THE INPUT -
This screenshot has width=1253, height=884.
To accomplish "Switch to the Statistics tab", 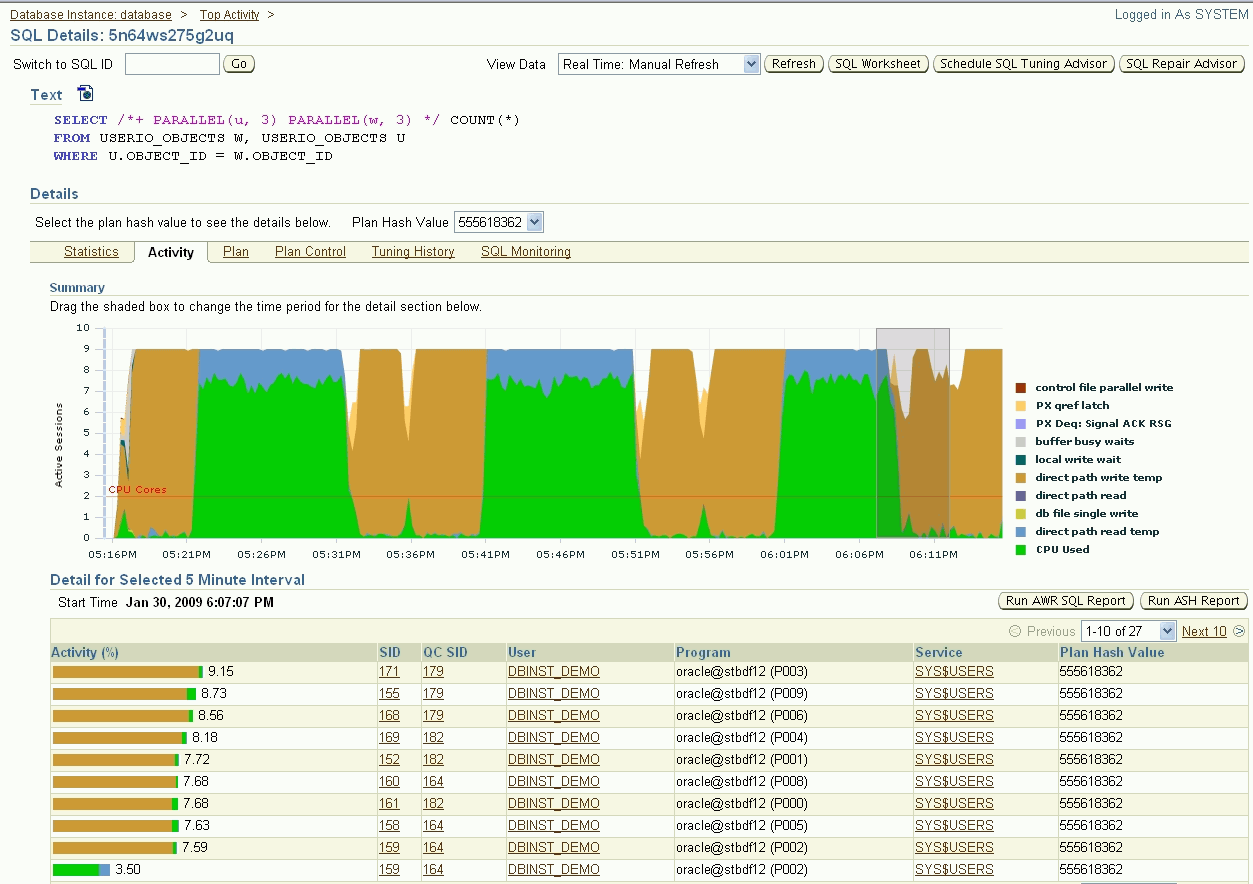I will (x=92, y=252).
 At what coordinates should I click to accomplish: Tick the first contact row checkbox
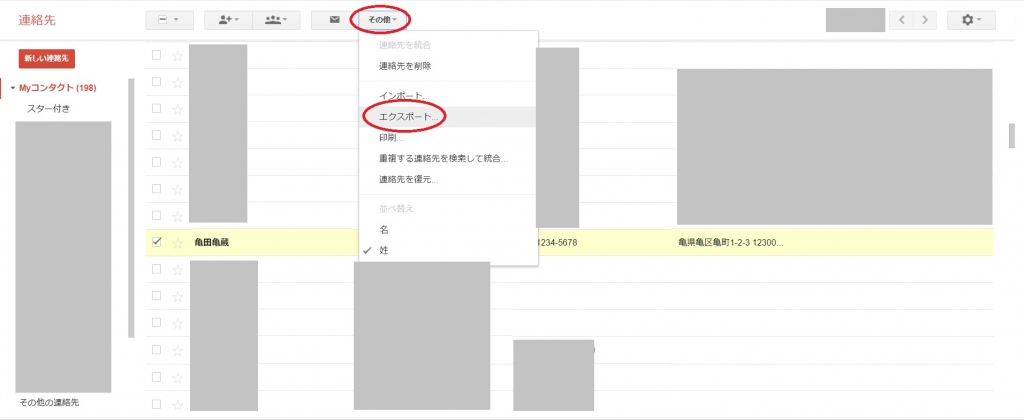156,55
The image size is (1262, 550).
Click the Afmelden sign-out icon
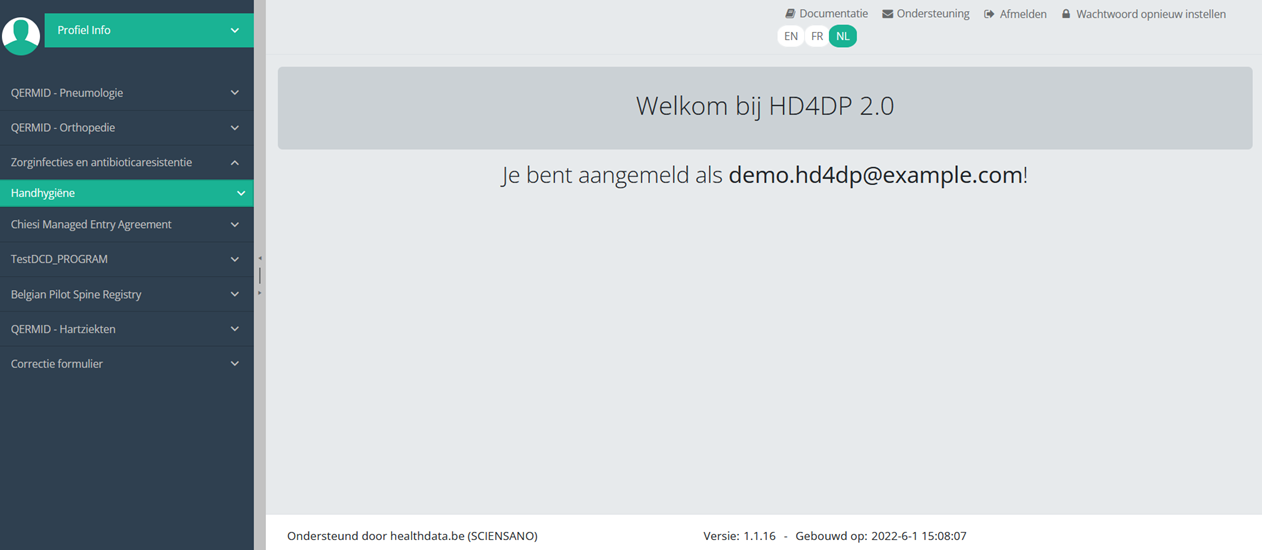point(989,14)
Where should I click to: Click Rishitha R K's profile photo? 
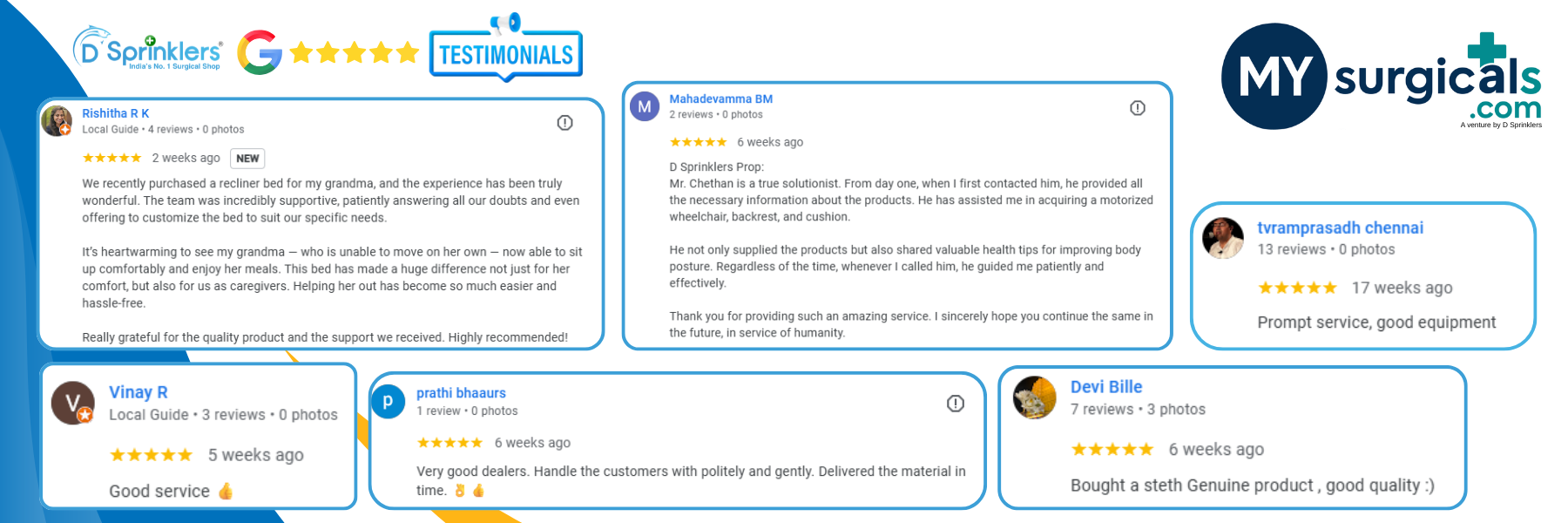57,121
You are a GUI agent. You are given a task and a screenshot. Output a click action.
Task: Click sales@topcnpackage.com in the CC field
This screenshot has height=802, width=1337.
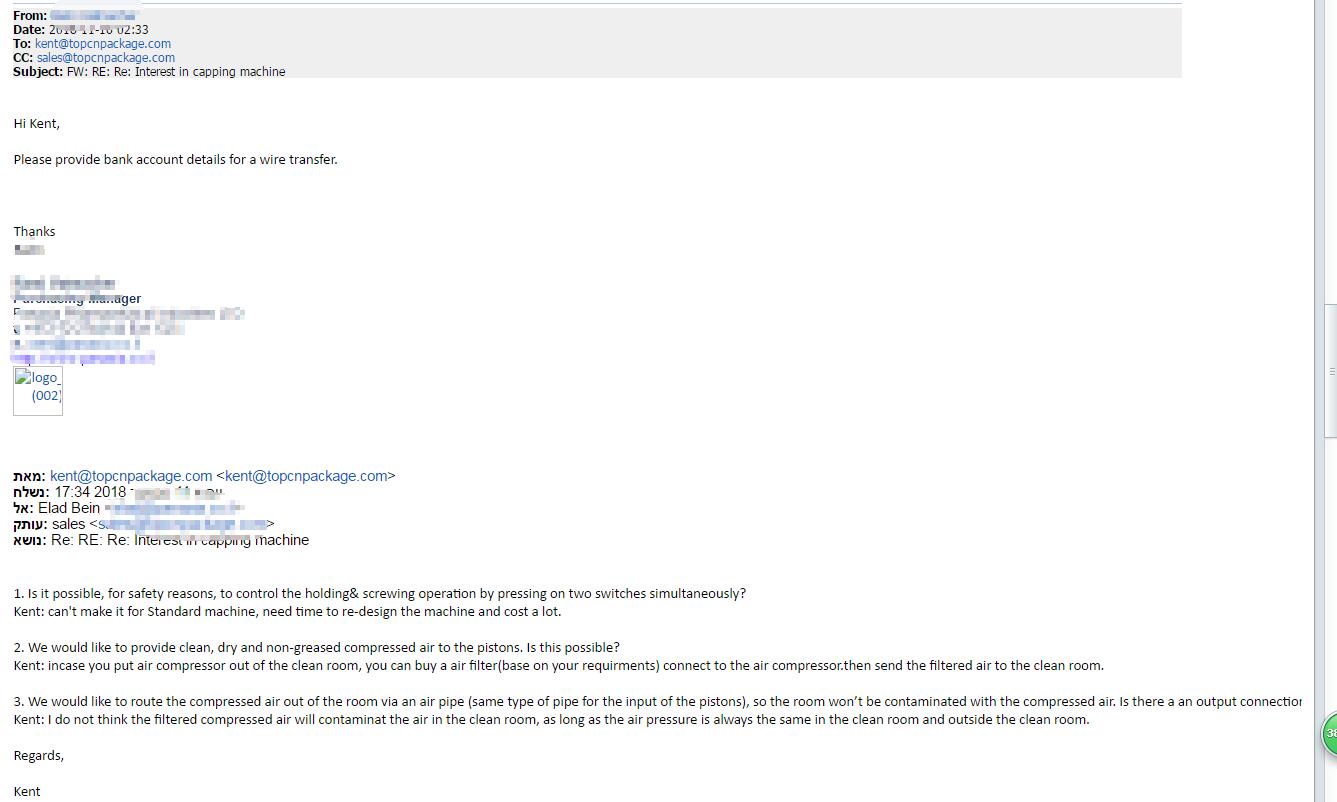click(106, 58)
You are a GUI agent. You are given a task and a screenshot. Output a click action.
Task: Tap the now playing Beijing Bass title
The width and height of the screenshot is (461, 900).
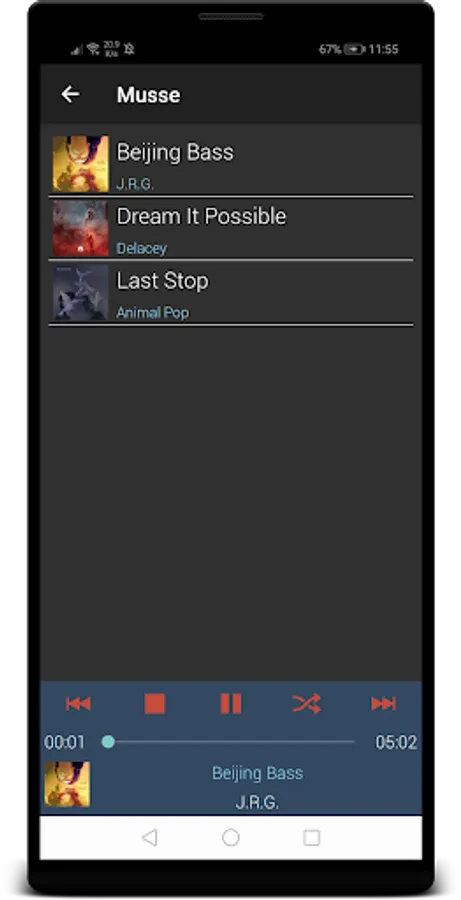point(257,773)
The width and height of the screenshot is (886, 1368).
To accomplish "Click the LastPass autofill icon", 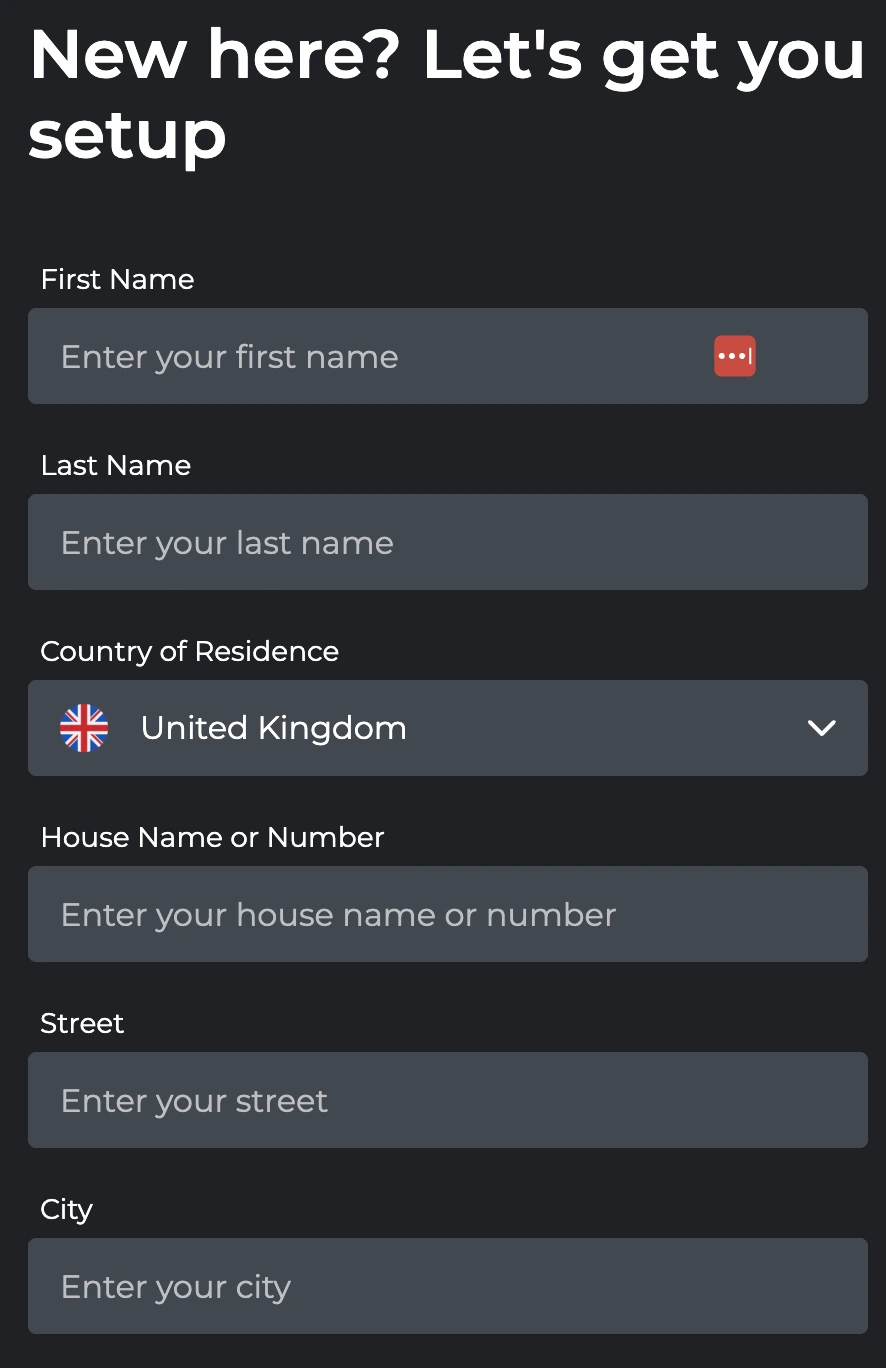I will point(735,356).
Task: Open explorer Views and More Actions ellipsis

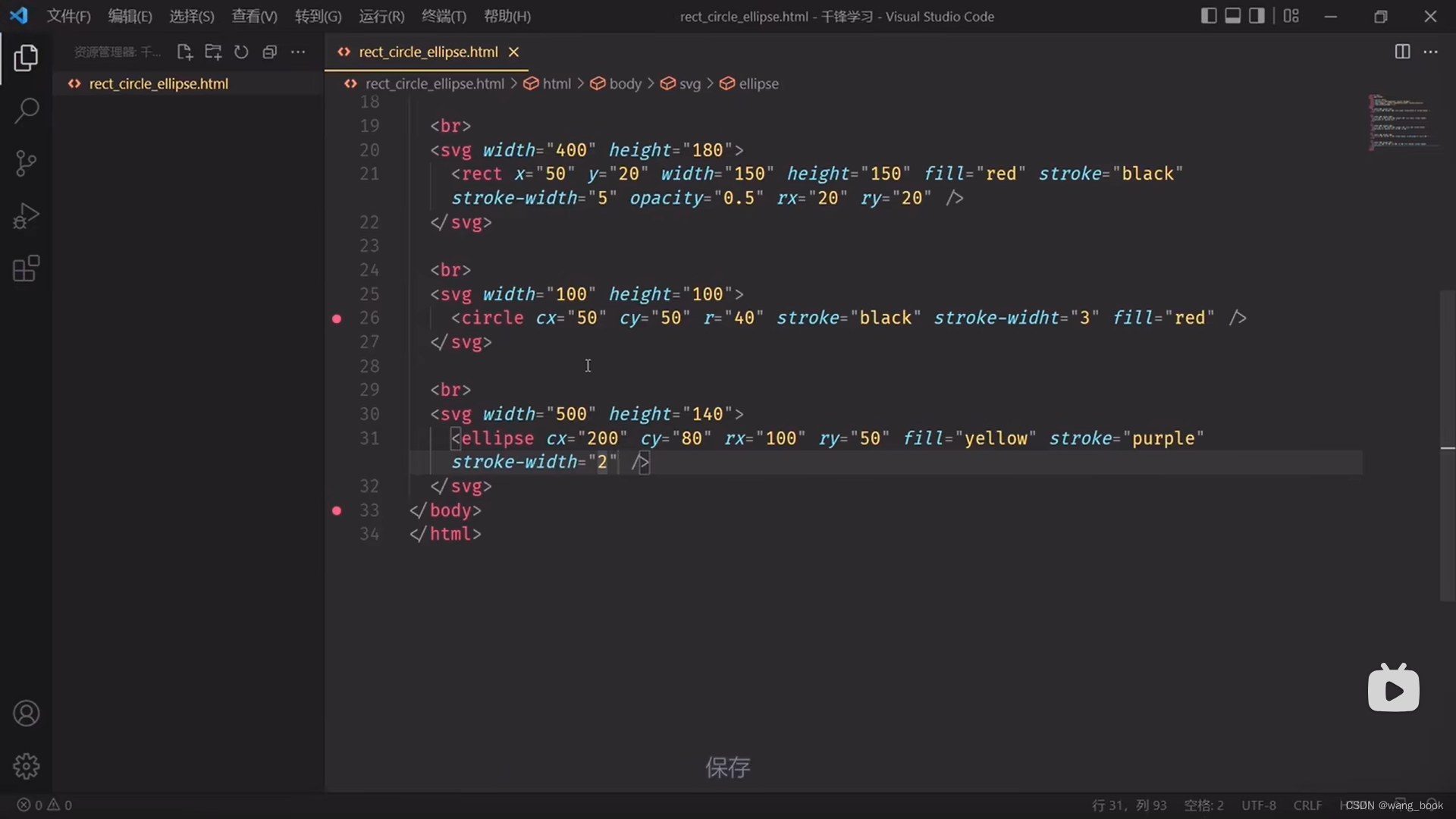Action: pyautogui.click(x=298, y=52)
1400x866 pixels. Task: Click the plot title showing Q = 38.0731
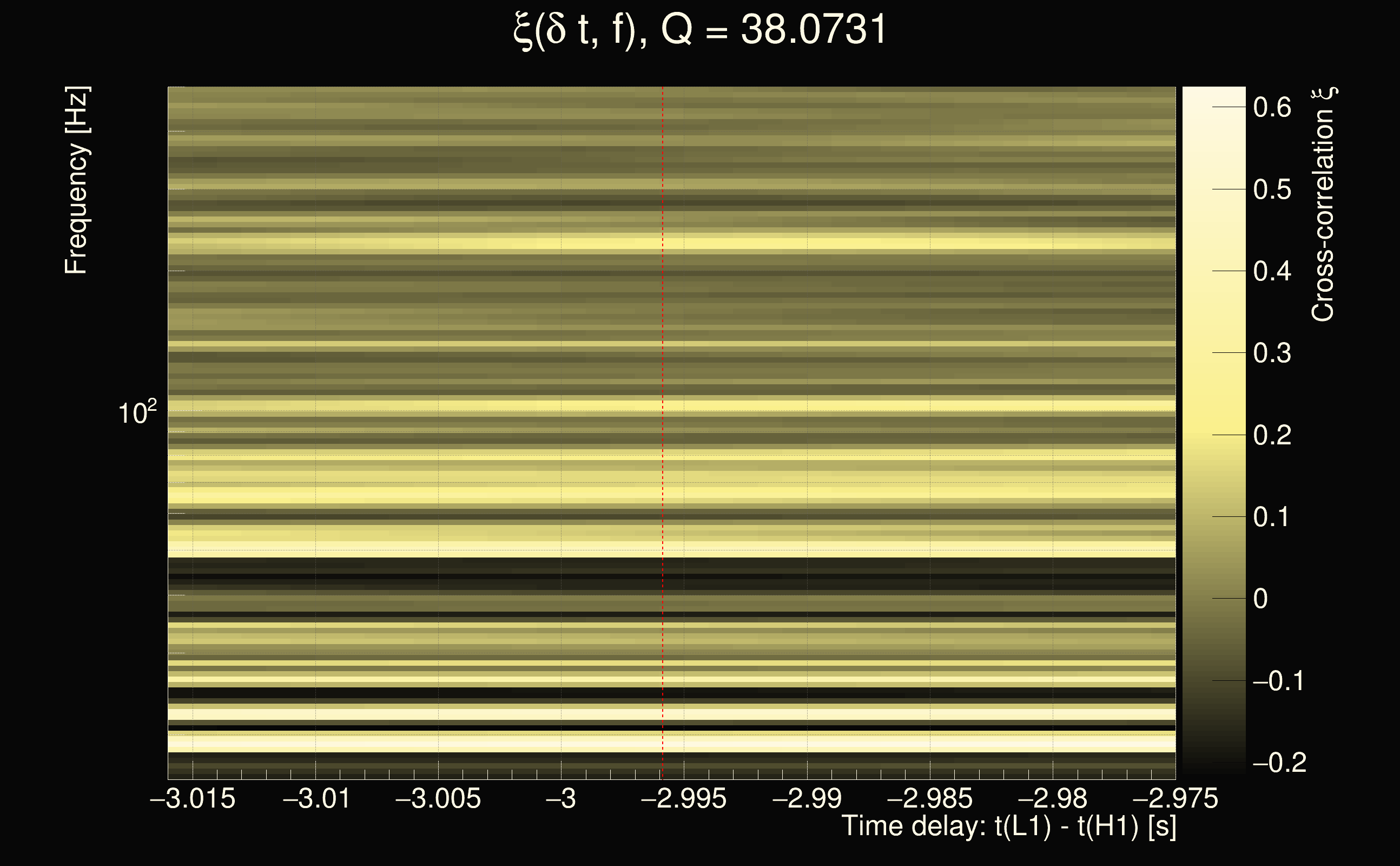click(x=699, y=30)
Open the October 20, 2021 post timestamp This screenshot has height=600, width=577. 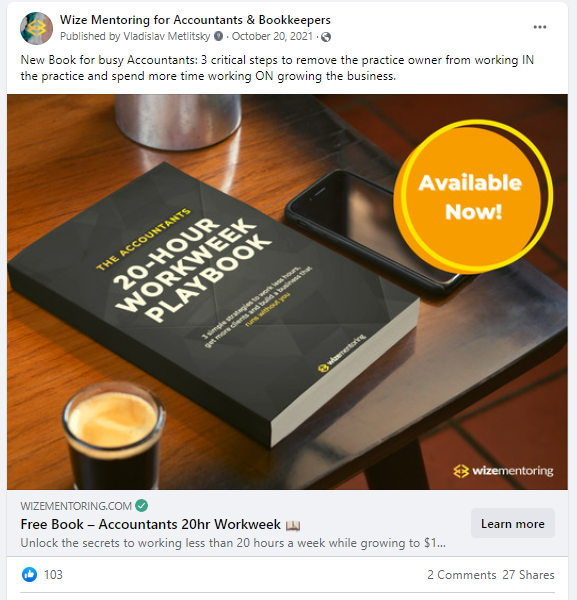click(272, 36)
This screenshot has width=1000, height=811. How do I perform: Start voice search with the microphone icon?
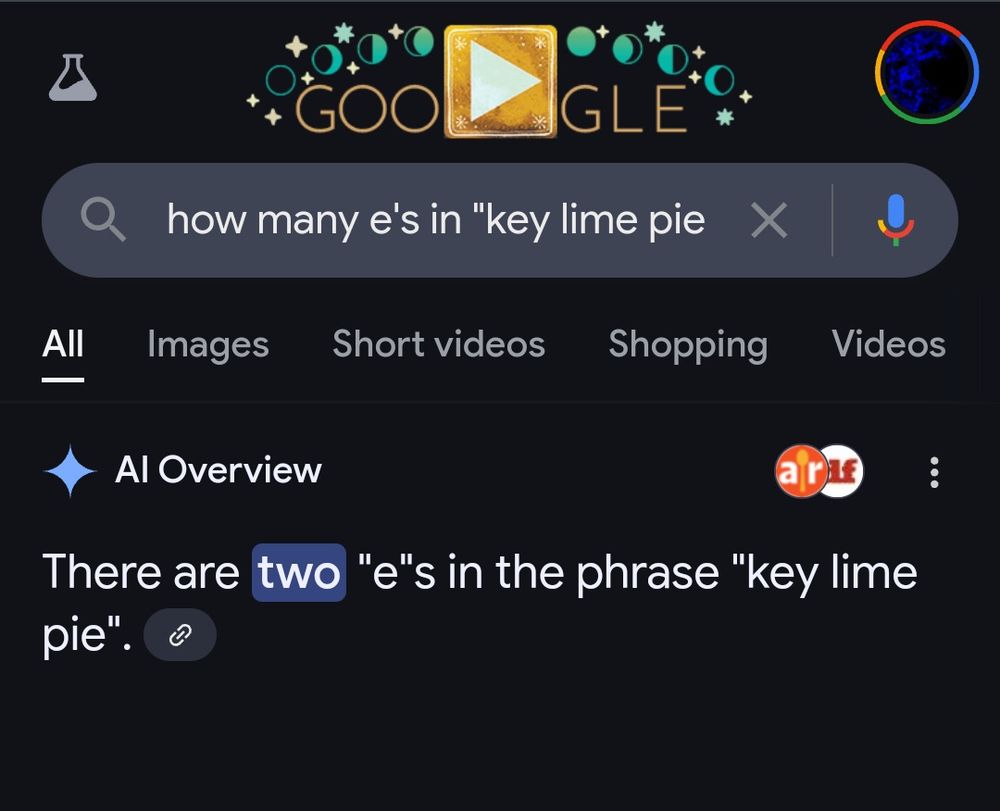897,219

WRITTEN EXERCISE -
Pull out each line of the records above that contains the word "title".

IN RESPONSE -
Task: Tap the now playing Beijing Bass title
1400x866 pixels. Task: Click the plot title showing Q = 38.0731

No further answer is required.